There are still certainly feminists who do not oppose pornography and object strongly to the focus on pornography to the exclusion of other issues of women's subordination, but it is Dworkin's and MacKinnon's line which has been the most successful in gathering wide support. FACT (Feminist Anti-Censorship Task Force) was formed in 1984 to argue the anti-Dworkin view and to stress that supporting greater restriction of freedom of speech was likely to end up supporting anti-feminist elements. Indeed, feminism and the moral and religious right seem to make strange bed-fellows. Nevertheless, it is Dworkin's and McKinnon's radical feminist view which has received most media attention, to the extent that many now think it is the only feminist position on pornography. Thus, the question of whether or not pornography does indeed cause harm is central to the most prominent feminist case.

The Meese Commission

FACT was instrumental in having the Indianapolis Ordinance declared unconstitutional. Indianapolis took the case to the US Supreme Court. As a result a Commission was set up by the Attorney-General Edwin Meese. The Meese Commission's terms of reference were couched in anti-pornography terms, apparently taking it as read that pornography was a threat which needed to be contained. Nevertheless, the Supreme Court ruled in 1986 that the Indianapolis Ordinance was unconstitutional because in violation of the First Amendment.

Communication Decency Act

That appeared to be the end of the matter as far as the US was concerned.
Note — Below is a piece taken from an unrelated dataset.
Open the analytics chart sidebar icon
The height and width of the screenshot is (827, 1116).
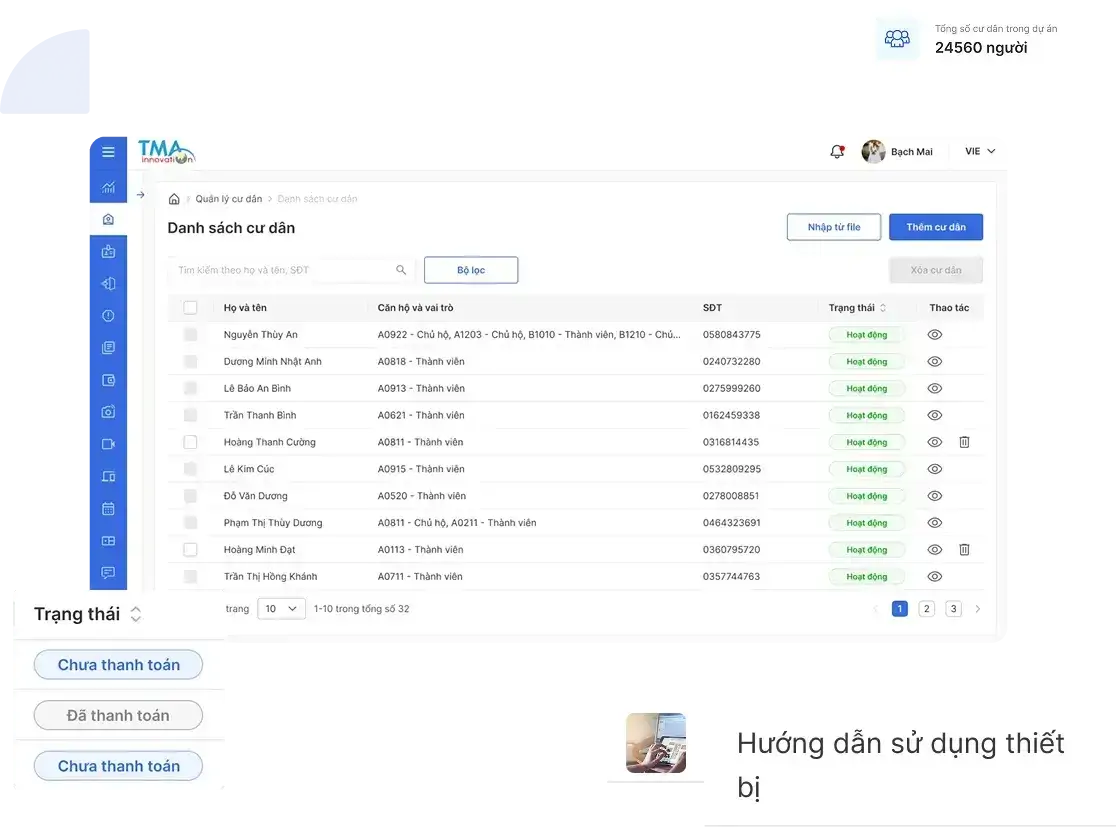pyautogui.click(x=108, y=187)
However, as soon as the World Wide Web turned the Internet from the exclusive preserve of the military, the university and computer anoraks into something approaching a mass medium of communication, the debate over pornography arose again, leading to the Communications Decency Act of 1996.

Great Britain

In Great Britain the radical feminist view that pornography was responsible for violence against women was taken up by the Campaign Against Pornography and the Campaign Against Pornography and Censorship in the late 80s. The National Council for Civil Liberties (now Liberty) took up the CAPC's suggestion to look into methods of fighting pornography, in fact therefore looking at possibilities of censorship. At first sight, this may seem an extraordinary move on behalf of the National Council for Civil Liberties, which traditionally campaigns against censorship. However, if pornography does indeed cause violence against women, it follows that women's civil liberties are limited by the production and distribution of pornography. Surprisingly also - at least it surprised me - the move to censor pornography was strongly supported by left-wing feminists in the Labour Party.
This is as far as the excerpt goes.